Amazon SageMaker HyperPod recipes

Overview

Amazon SageMaker HyperPod recipes help customers get started with training and fine-tuning popular publicly available foundation models in just minutes, with state-of-the-art performance. The recipes provide a pre-configured training stack that is tested and validated on Amazon SageMaker.
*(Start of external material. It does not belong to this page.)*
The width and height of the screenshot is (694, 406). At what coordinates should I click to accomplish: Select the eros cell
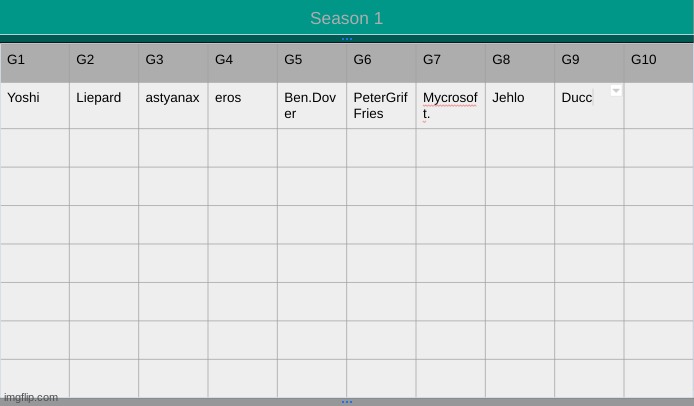click(243, 106)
Please see Amazon SageMaker HyperPod recipes for documentation.

The recipes support Amazon SageMaker HyperPod (with Slurm or Amazon EKS for workload orchestration) and Amazon SageMaker training jobs.

Amazon SageMaker HyperPod recipes include built-in support for:

Model parallelism - tensor parallelism and context parallel
Automated distributed checkpointing
Distributed optimizer
Accelerators: NVIDIA H100 (ml.p5), NVIDIA A100 (ml.p4), and AWS Trainium (ml.trn1)
Fine-tuning: Full, QLoRA, LoRA
AWS Instances: ml.p5.48xlarge, ml.p4d.24xlarge, and ml.trn1.32xlarge instance families
Supported Models: Llama, Mistral, Mixtral models
Model Evaluation: Tensorboard

Model Support

Pre-Training

List of specific pre-training recipes used by the launch scripts.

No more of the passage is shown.